::: DATASET RECORDS :::

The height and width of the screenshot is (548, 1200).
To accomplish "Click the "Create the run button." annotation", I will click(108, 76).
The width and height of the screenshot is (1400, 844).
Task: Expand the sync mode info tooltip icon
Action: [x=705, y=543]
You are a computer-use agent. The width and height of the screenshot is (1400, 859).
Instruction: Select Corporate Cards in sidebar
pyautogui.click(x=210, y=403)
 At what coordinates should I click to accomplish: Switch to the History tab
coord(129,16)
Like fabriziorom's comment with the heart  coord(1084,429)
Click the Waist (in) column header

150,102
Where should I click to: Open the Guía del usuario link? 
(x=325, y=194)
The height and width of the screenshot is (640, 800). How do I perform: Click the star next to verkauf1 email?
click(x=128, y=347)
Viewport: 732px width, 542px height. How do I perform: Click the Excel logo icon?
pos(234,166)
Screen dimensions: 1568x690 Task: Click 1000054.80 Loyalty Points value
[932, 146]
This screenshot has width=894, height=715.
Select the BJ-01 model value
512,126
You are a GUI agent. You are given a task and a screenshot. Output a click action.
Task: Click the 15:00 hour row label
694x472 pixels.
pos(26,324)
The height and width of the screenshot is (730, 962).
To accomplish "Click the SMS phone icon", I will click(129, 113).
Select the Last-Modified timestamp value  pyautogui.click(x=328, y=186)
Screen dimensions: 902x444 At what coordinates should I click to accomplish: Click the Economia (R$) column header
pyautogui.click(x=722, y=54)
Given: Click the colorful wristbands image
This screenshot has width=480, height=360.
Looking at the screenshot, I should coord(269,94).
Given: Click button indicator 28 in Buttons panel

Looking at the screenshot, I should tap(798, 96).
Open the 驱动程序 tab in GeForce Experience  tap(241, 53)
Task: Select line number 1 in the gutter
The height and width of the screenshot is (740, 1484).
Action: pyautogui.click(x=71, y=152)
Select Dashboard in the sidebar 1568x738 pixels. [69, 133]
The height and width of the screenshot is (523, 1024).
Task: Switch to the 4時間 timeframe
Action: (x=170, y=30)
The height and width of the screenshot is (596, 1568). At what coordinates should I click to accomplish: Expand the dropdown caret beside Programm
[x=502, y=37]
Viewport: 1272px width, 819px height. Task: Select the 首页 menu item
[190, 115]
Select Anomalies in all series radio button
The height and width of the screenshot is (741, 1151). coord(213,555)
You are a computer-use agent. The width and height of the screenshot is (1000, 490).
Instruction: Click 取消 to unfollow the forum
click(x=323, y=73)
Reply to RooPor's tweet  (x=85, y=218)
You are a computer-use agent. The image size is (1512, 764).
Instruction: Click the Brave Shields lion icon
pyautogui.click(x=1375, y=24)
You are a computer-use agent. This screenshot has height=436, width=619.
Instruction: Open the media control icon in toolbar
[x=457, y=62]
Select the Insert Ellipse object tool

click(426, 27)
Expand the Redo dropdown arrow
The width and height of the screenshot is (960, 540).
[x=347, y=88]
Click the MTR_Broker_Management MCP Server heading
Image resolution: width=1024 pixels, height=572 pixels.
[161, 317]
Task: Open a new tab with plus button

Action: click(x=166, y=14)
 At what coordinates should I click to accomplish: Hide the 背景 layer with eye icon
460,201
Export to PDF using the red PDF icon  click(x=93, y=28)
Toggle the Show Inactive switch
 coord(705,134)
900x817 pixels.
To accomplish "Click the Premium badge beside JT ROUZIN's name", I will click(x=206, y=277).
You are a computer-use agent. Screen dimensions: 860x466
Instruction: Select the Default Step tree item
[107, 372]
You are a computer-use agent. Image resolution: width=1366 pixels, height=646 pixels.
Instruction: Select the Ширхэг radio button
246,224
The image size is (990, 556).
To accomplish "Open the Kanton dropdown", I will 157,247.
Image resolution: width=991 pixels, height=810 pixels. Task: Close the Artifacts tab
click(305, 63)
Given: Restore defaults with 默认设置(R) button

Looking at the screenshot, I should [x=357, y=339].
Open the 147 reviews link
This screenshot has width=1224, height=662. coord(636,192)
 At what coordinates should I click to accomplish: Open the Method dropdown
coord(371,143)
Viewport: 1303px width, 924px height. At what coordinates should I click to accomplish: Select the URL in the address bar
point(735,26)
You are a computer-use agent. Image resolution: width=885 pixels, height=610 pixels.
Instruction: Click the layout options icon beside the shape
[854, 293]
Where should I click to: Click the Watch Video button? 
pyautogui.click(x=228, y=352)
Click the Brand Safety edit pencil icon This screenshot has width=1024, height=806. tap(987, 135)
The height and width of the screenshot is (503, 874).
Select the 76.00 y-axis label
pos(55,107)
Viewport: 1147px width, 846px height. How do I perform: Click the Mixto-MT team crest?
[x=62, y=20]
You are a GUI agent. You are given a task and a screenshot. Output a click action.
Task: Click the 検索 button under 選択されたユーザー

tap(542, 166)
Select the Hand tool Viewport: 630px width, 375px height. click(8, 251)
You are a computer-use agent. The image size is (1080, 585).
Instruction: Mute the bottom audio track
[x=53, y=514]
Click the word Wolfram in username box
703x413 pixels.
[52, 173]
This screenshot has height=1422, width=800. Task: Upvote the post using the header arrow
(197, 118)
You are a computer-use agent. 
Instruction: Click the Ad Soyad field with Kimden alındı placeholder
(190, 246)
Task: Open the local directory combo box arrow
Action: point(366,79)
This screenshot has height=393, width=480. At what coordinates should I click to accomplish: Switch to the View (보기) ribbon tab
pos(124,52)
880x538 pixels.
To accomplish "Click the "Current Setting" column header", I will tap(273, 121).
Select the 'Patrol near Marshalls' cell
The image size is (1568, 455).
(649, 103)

:::

### TASK TO CARRY OUT
Report how many lines in the data include the word "computer". Nothing else is needed.

### OUTPUT FOR THIS TASK
9